# Toward A Greener, More Ironic, World



## sm4him (Sep 28, 2012)

I'd taken a very brief little photo stroll at lunchtime today, and on my way back to work passed this cemetery. I've taken photos of it before, and needed to get back to the office, so I wasn't really going to stop--but a particular grave caught my eye so I stopped to photograph it.  That's when I saw a sticker that had been left on one of the gate post "finials" by some slob:




I went to take it off and throw it out and that's when the irony struck me. Here's a close-up of what the sticker says:


"I  Supported The Effort to Cut Down on Waste" by buying a reusable cup,  and then added to the pollution problem by being completely tacky and  leaving the sticker from said cup on the gate to a historic downtown  cemetery.  Way to completely miss the point, dude!


----------



## Bitter Jeweler (Sep 28, 2012)

Yeah. But. He didn't leave the cup.


----------



## sm4him (Sep 28, 2012)

Bitter Jeweler said:


> Yeah. But. He didn't leave the cup.



Not in the same place, anyway.


----------



## bentcountershaft (Sep 28, 2012)

Off the subject but that gate's lack of symmetry is killing me.  Who designed that thing?  Is he buried there?  Dig him up and kick him.  Not that everything has to be symmetrical but that's just wrong.


----------



## bentcountershaft (Sep 28, 2012)

Oh, I was too distracted by the gate and forgot to leave my relevant comment.  Maybe the guy was trying to show the cemetery residents how far we've come.  Kind of a, "If you people had done more of this maybe we wouldn't be having these problems now" type thing.  So it could be that he's kind of like me and tends to judge the dead.  At least on Fridays.


----------



## sm4him (Sep 28, 2012)

bentcountershaft said:


> Off the subject but that gate's lack of symmetry is killing me.  Who designed that thing?  Is he buried there?  Dig him up and kick him.  Not that everything has to be symmetrical but that's just wrong.



:lmao:  Agreed.
In the defense of the designer, however: I don't think it was HIS fault. If you look, you'll see where one of the iron "arches" has been removed--it could have been vandals, but that doesn't explain why they then apparently stuck that pole there instead, which doesn't match anything and serves no real purpose. Maybe THAT's why the sticker was left there--to say "Look, here's something ELSE that does not belong on this gate!!"


----------



## ceejtank (Sep 28, 2012)

I like the irony.  I also like the littering.

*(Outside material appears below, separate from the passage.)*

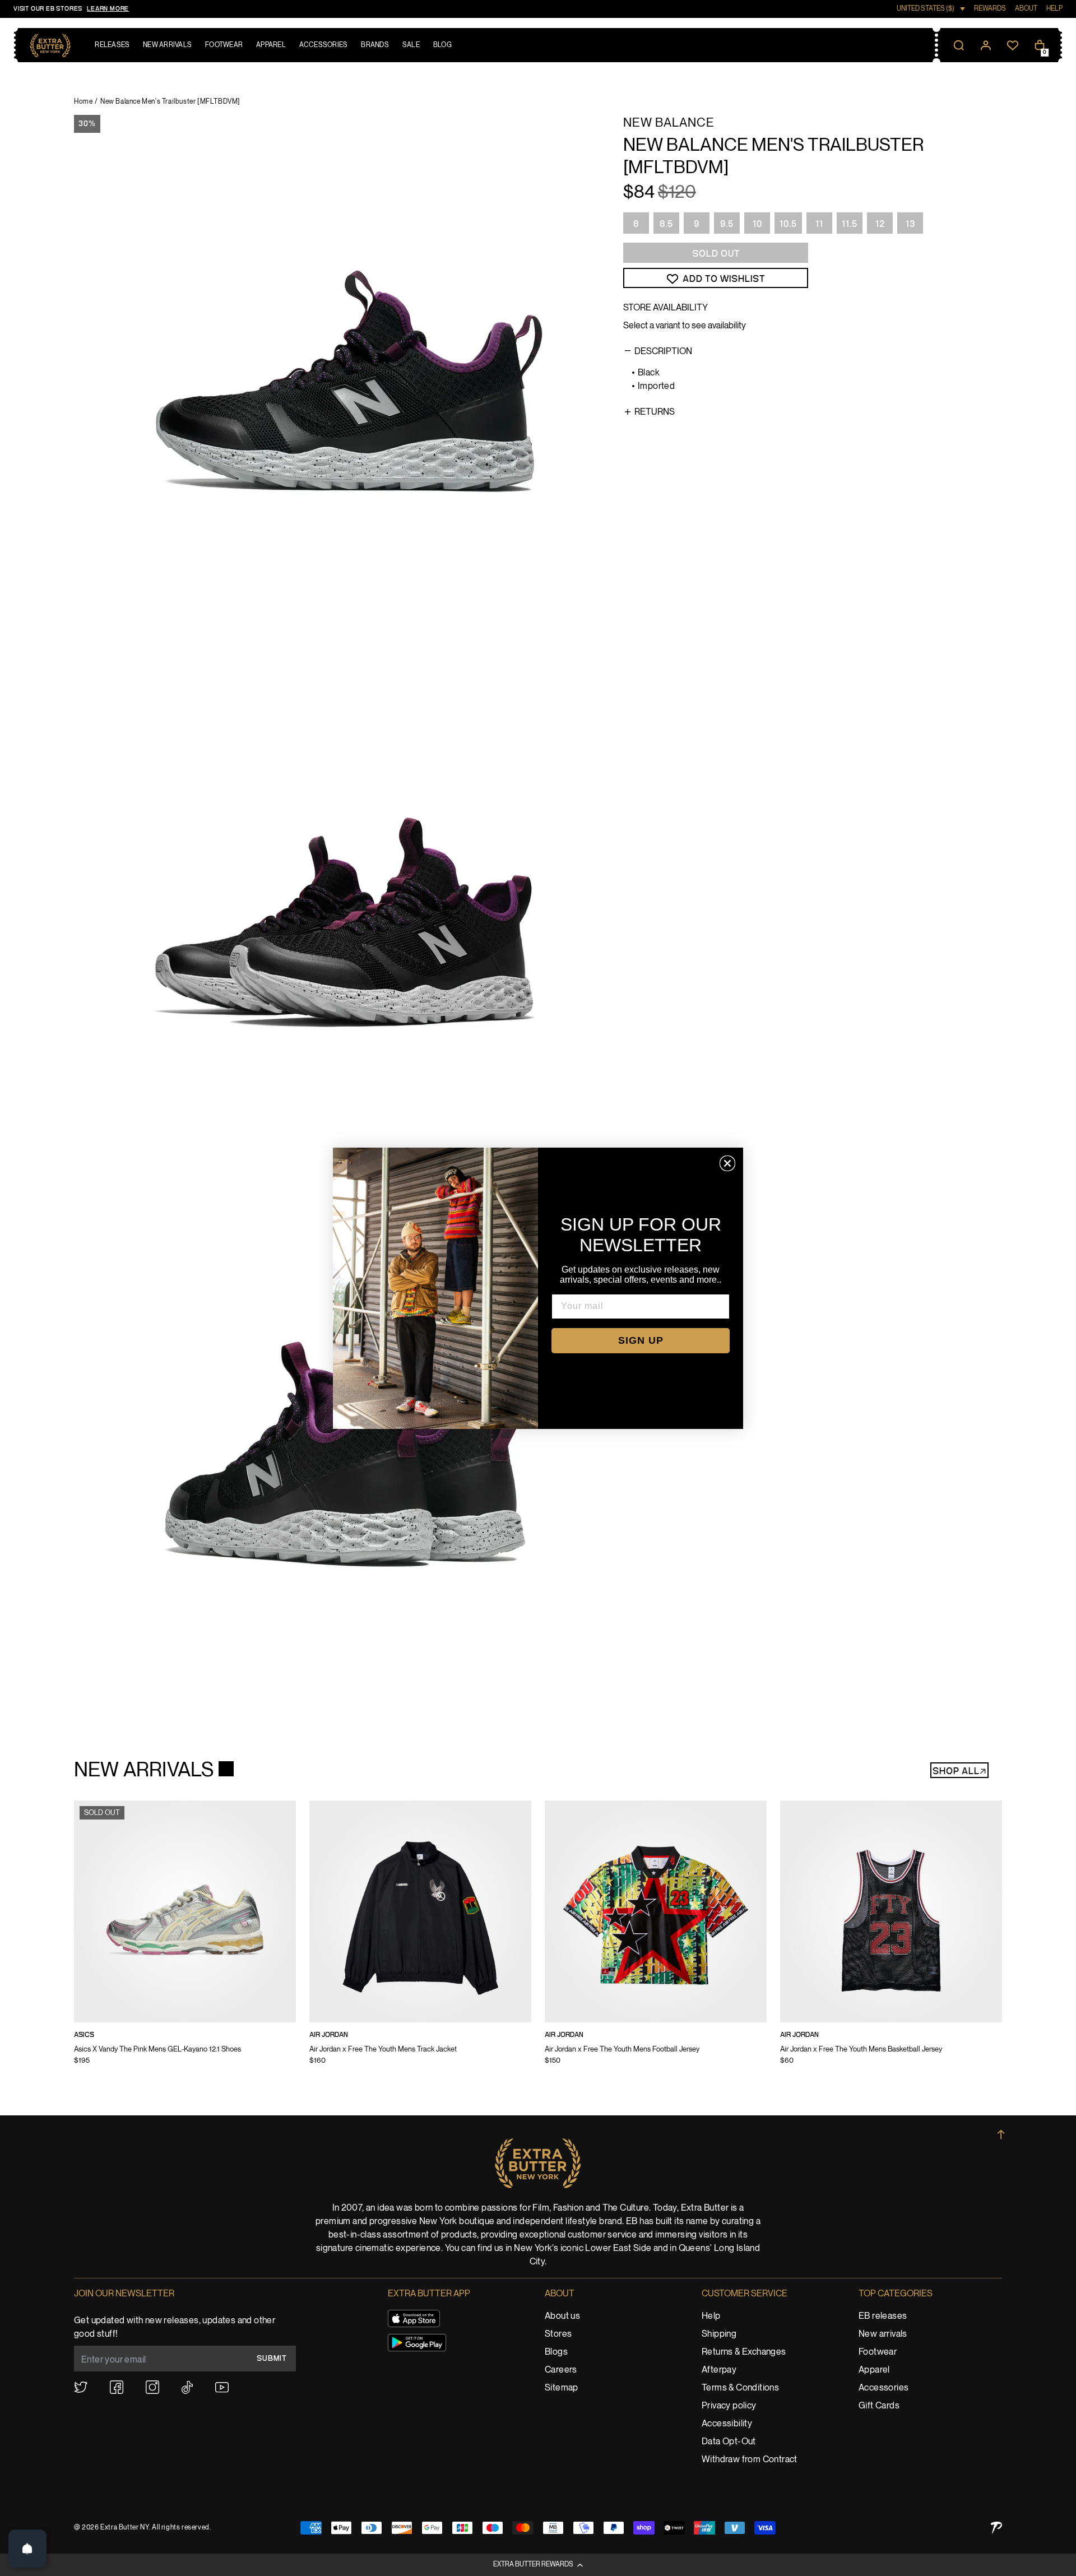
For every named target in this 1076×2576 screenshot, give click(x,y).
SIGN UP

Ever since i've been forced to recycle - i try to litter whenever I can.  It's a nuisance, so it's how I get my revenge.


----------



## snowbear (Sep 28, 2012)

Nice catch, Sharon.  Maybe there's a deeper story being it's a cemetery?
I didn't see the caption, either.  My neck hurts from holding my head upside down, trying to read it the sticker.


----------



## Designer (Sep 28, 2012)

sm4him said:


> bentcountershaft said:
> 
> 
> > Off the subject but that gate's lack of symmetry is killing me. Who designed that thing? Is he buried there? Dig him up and kick him. Not that everything has to be symmetrical but that's just wrong.
> ...



That gate has the look of something made up of scraps left over from some fence being demolished.  Such a thing is not uncommon.


----------



## sm4him (Sep 28, 2012)

ceejtank said:


> I like the irony.  I also like the littering.
> 
> Ever since i've been forced to recycle - i try to litter whenever I can.  It's a nuisance, so it's how I get my revenge.



Littering is BAD. 
I know how you feel though; I guess I kinda do the opposite. I've always been pretty intense about not littering, even way back in the 70s when nobody cared and you weren't hailed for leave a smaller "footprint" or being "green"--heck, back then being "green" just meant someone should open the window because you were about to hurl. :lmao:

But I have a MUCH more lackadaisical attitude toward recycling--and now my niece has a job with the city in the Recycling Department, and she's like the Recycle Police--the mean, backwoods, redneck kind of police, not the nice ones who let you off with a warning.


----------



## sm4him (Sep 28, 2012)

Designer said:


> sm4him said:
> 
> 
> > bentcountershaft said:
> ...



Now, I'm going to have to make another trip and check this gate out more carefully. Shouldn't be too hard; it's about two blocks up from my office.


----------



## ceejtank (Sep 30, 2012)

sm4him said:


> ceejtank said:
> 
> 
> > I like the irony.  I also like the littering.
> ...



I wouldn't mind recycling.. if my town wasnt psychotic about it. theyll send people to look through your garbage, and if they find recyclable stuff, they won't take your garbage that week.. so I litter whenever I can to piss those bastards off!


----------



## sm4him (Oct 1, 2012)

ceejtank said:


> sm4him said:
> 
> 
> > ceejtank said:
> ...



Wow; I don't blame you for the passive-aggressive response to that!! That's just insane.
I have to admit; this past year, our city has made it ridiculously easy to recycle. If you live in the city limits (which I do), you can sign up and get a free LARGE recycle bin (with wheels!). It's single-stream recycling, so there's no sorting necessary--just toss everything recyclable into one bin and roll it out to the curb once every other week.  You can earn "points" that can be redeemed for different deals based on the weight of your recycled materials, but you're not required to participate and nobody is digging through your trash.  If I forget and throw out something recyclable, my trash still gets picked up. If I accidentally put something in the recycle bin that ISN'T recyclable, they just pull it out and toss it.
They've made it so easy, that I do try harder to participate.


----------



## bentcountershaft (Oct 1, 2012)

Our town was busted by the local news cameras throwing all the recyclable stuff we sort out and put out into the same trucks along with the regular garbage.  Lots of not so happy campers after that came out not to mention it pretty well killed any interest in recycling at all by a lot of people even after the issue was corrected.


----------